Cook: Sideloading iPhone Apps Is ‘Not In the Best Interests of the User’

Cook: Sideloading iPhone Apps Is ‘Not In the Best Interests of the User’

Apple is currently embroiled in a legal battle with Epic Games that could affect the future of the iOS walled garden. At issue is the way Apple exerts total control over the software that runs on its phones, and CEO Tim Cook touched on the disagreement in a recent interview with a YouTube channel called Brut. According to Cook, sideloading apps is “not in the best interests of the user.”

The iPhone has existed for well over a decade at this point, and Apple has never supported the installation of apps it has not approved. Even before the App Store, the first-gen iPhone could only get apps when they were jailbroken. Hacking iPhones to install third-party app stores is still possible, but the security measures on the platform make it much harder than it used to be. If you don’t want to follow Apple’s rules, you can’t distribute software on the iPhone.

That’s why Epic and Apple are duking it out in court, and reporters are asking Tim Cook about sideloading apps. Android has always allowed sideloading, which is a process by which you manually install apps from outside Google’s ecosystem. Cook isn’t confident this could work for Apple. “As I look at the tech regulations that’s being discussed, I think there are good parts of it and then I think there are parts of it that are not in the best interests of the user,” he said.

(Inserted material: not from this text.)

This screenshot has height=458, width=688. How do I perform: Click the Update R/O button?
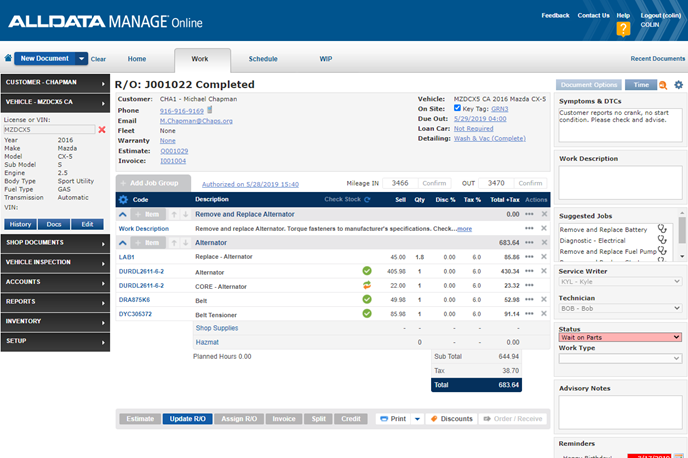click(189, 419)
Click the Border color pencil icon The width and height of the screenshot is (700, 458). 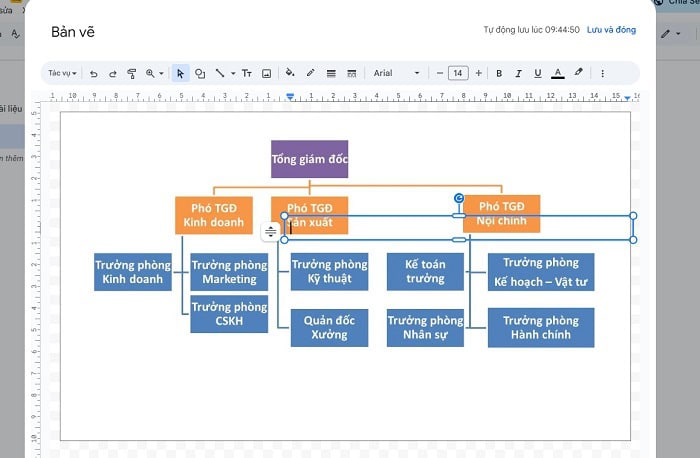(310, 73)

Cook also pointed to malware as a reason to stick with the Apple model. He pulled out a statistic claiming Android has 47 times more malware than iOS does. I don’t know the source of this claim, but it doesn’t sound impossible. There are some real wild west Android app repositories, mostly in China and Russia, where malware flows like water.

Cook points to App Store features like privacy labels and app tracking transparency as things that could not exist in sideloaded apps. That’s true… unless you get them from a third-party app store that has implemented similar features. The problem is we don’t know how that would work because no one has been allowed to develop a full replacement for the App Store.

You could argue, as Apple often has, that it can run its platform however it likes, and the incredible success of the iPhone proves that people like the walled garden. However, that success is itself a problem. The iPhone has become so popular that Apple holds a solid majority of smartphone users in the US. For many, those smartphones are their primary computing device, and Apple gets to decide what software they get to run. Apple and Tim Cook might have the best of intentions, but should more than half the country be barred from running software that Apple hasn’t approved?